WORK INSTRUCTION:
What you give back should be exactly the lines from the one with "Where should I click to: Click" through the end of the data, without the pictures.

DATA PROVIDED:
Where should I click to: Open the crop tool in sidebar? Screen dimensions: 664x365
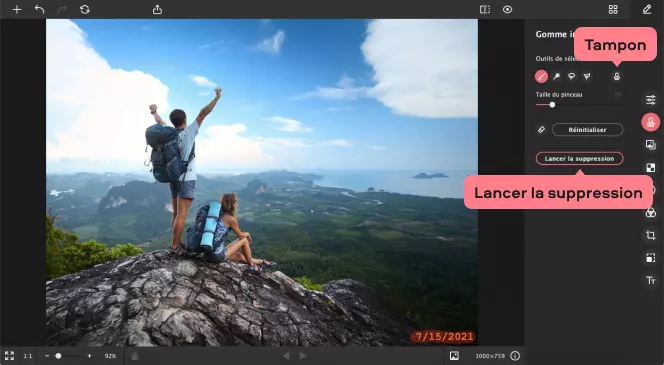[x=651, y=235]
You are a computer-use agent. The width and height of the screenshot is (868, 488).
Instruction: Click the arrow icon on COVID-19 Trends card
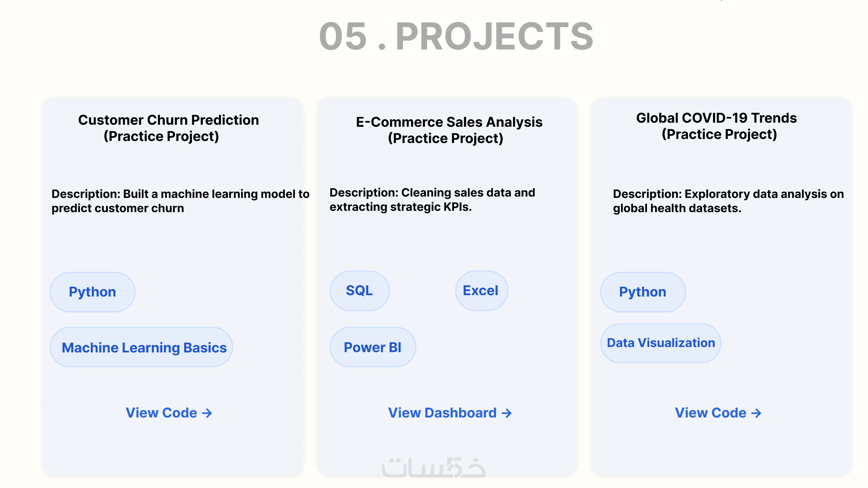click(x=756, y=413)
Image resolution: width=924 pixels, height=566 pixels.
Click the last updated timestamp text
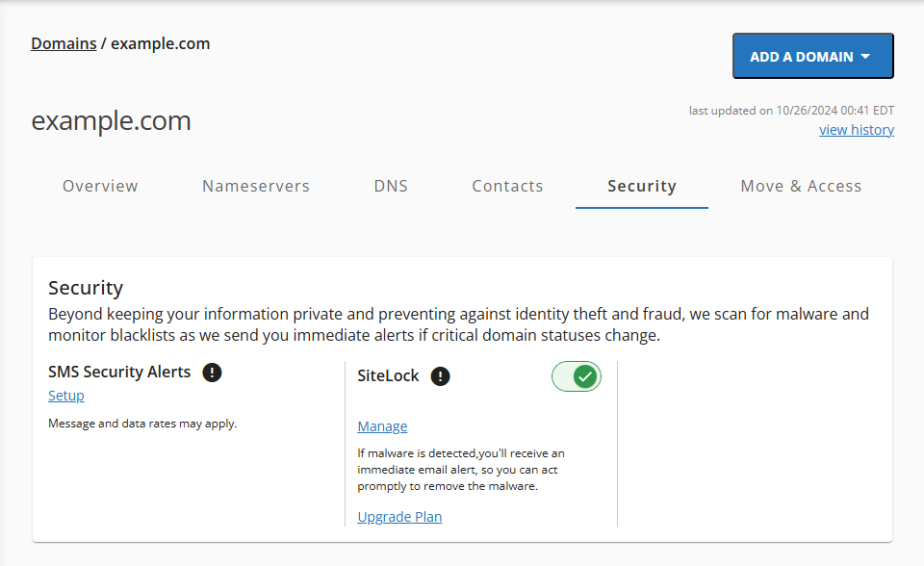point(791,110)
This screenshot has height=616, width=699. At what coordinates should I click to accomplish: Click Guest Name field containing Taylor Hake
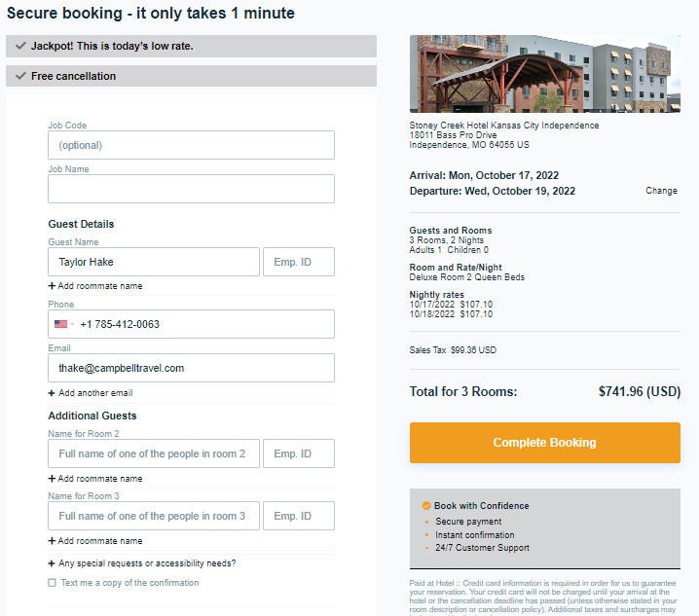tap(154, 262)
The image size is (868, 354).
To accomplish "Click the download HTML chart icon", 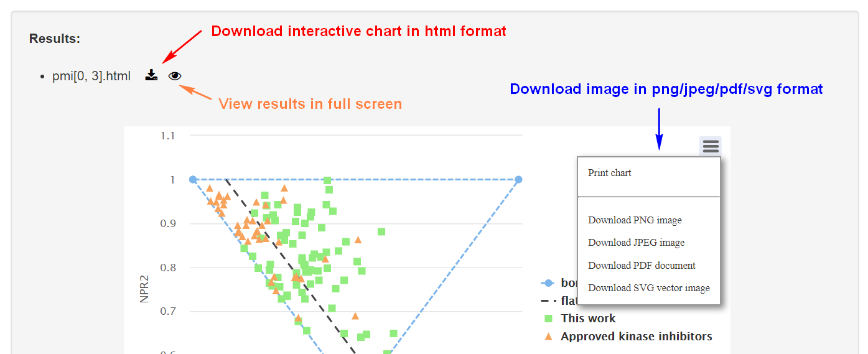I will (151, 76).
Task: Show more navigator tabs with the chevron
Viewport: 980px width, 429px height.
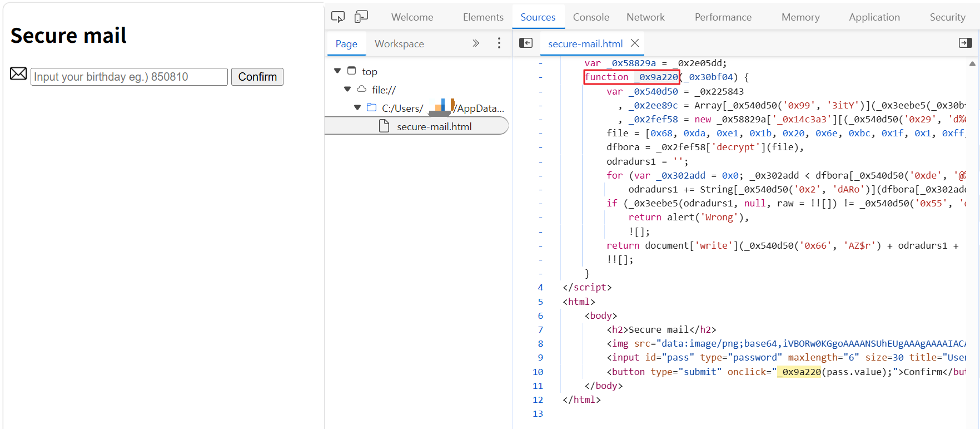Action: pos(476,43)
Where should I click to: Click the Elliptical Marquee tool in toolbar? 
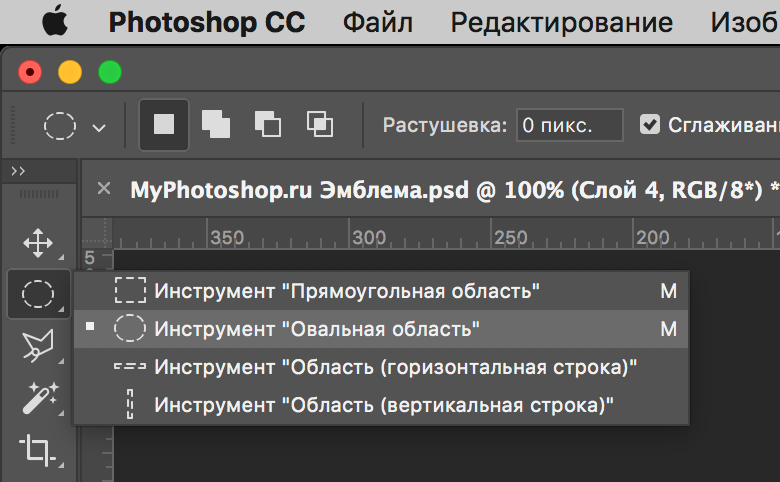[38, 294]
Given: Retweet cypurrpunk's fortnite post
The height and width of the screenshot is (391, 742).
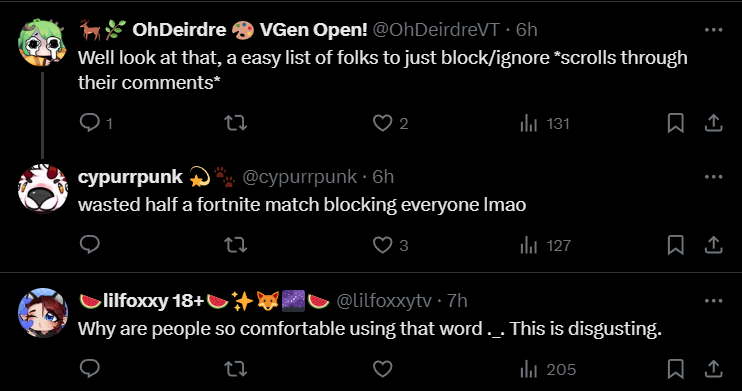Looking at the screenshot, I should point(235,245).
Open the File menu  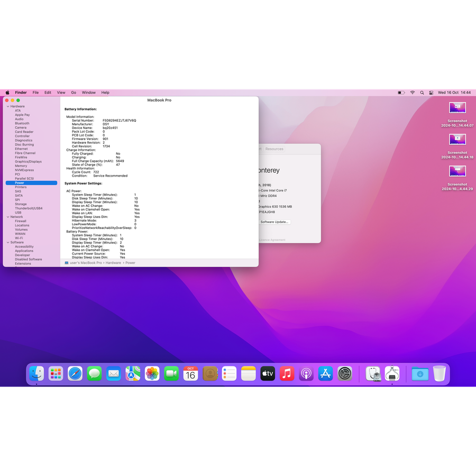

RESPONSE BELOW:
Where should I click to: Click the Elliptical Marquee tool in toolbar? 
[38, 294]
Given: Retweet cypurrpunk's fortnite post
The height and width of the screenshot is (391, 742).
Looking at the screenshot, I should point(235,245).
Open the File menu  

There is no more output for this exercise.